England Ready for World Cup Clash Against Mexico
Thomas Tuchel brushed aside fears of hostility and mind games in Mexico City, insisting England have been treated “nicer than I expected” on the eve of their World Cup last-16 clash with the co-hosts.
England face Mexico on Sunday at 18:00 local time (Monday 01:00 BST), a knockout tie staged in one of football’s great cauldrons and wrapped in the noise, colour and edge that comes with facing the home nation on their own turf.
Noise, nerves and National Guard
On Saturday evening, as England left their hotel for training, the streets outside told a different story to the one often painted about hostile World Cup environments. There were jeers. There were cheers. A wall of sound followed the team bus into the Mexico City traffic. But it stayed just the right side of the line.
Ecuador had not been so fortunate. Beaten 2-0 by Mexico in the last 32, they later lodged a complaint with Fifa, claiming their sleep had been shattered by fans armed with loudspeakers, motorbikes and blaring horns. That episode triggered a visible escalation in security around England.
Members of Mexico’s National Guard lined the entrance to the team hotel. Police in riot gear stood shoulder to shoulder beside metal barriers on the road outside, forming a hard shell around a squad trying to preserve some calm in a city that never really quietens.
Tuchel, though, refused to feed any sense of siege.
“We had no issues tonight and I think Fifa took care of the situation,” the head coach said. “We have security around the hotel so we expect a good night’s sleep.
“I don’t want to talk about problems that don’t exist yet. If they come, we will accept them. The best way to approach is to be relaxed and calm.
“We have a six o’clock kick-off, so if we miss some hours of sleep we will have time to get some other hours in the late morning.”
No drama. No excuses. That was the message.
Embracing the chaos, not fearing it
Tuchel has always enjoyed the theatre of the big occasion, and Mexico City has grabbed him.
“It just catches you straight away once you land here and saw the excitement and the emotions,” he said. “This will be a proper World Cup match. We are in an iconic place, an iconic stadium and a massive knockout game.
“It is a big stage and we feel it. It makes you sharper and brings the best out of you. It makes you feel alive.”
The atmosphere around the hotel has mirrored that sense of occasion. The mix of cheers and jeers, the crowds straining for a glimpse of the players, the sirens and drums in the distance – all of it feeding into the kind of backdrop England rarely experience at home tournaments.
Tuchel’s verdict on the local welcome was clear. “What I experienced until now was very respectful and emotional and very supportive towards our teams,” he said. “We expect to be treated with respect and that was the case. It was even nicer than I expected.”
Kick-off confusion and cool heads
As if the altitude and the home crowd were not enough, England’s preparations had to ride out a burst of scheduling chaos.
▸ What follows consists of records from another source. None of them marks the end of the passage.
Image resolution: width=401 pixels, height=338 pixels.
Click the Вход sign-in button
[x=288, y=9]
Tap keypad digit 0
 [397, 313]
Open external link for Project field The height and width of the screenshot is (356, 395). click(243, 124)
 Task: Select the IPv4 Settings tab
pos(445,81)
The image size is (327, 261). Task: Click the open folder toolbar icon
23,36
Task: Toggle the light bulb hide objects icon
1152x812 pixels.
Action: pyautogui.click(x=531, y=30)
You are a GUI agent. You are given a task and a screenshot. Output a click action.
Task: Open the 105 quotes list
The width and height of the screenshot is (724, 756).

Fifa were set to move the game forward six hours to a 12:00 local time kick-off (19:00 BST), before executing a late U-turn and restoring the original 18:00 slot. For a few hours, the outside world churned with speculation.
Inside England’s camp? Silence.
“Inside the bubble it was quite calm,” Tuchel said. “The players were not aware there was a possible change of kick-off.
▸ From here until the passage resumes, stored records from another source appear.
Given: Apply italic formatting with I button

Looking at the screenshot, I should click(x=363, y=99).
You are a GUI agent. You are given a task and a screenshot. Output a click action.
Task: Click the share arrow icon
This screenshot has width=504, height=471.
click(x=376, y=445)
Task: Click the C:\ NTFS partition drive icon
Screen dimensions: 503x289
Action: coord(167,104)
“Just this example shows you to not lose your head – we cannot influence it. Three and a half hours later, you land in Mexico and the kick-off time stayed the same. It is not worth losing your head.”
That line could easily double as England’s mantra for the night ahead. Control what you can. Ignore what you can’t.
Altitude, home roar and England’s resolve
Mexico City’s thin air has long been part of the legend. It drains legs, tests lungs, and turns every sprint into a calculation. The noise inside an iconic Mexican stadium only amplifies that strain.
Tuchel did not pretend those factors were trivial. He simply refused to treat them as barriers.
“Altitude: it is what it is. Home crowd: it is what it is,” he said. “We have the spirit, we have the commitment, we have the pure will and the glue in the team to overcome these things. We know what is coming. But that is the beauty of it.”
England now walk into a last-16 tie loaded with narrative: the hosts, the altitude, the late-night kick-off for fans back home, the security lines outside the hotel. Tuchel sees only an arena.
The stage is set. The noise will be deafening. The question is whether England’s “glue” holds when Mexico’s World Cup fever reaches full volume.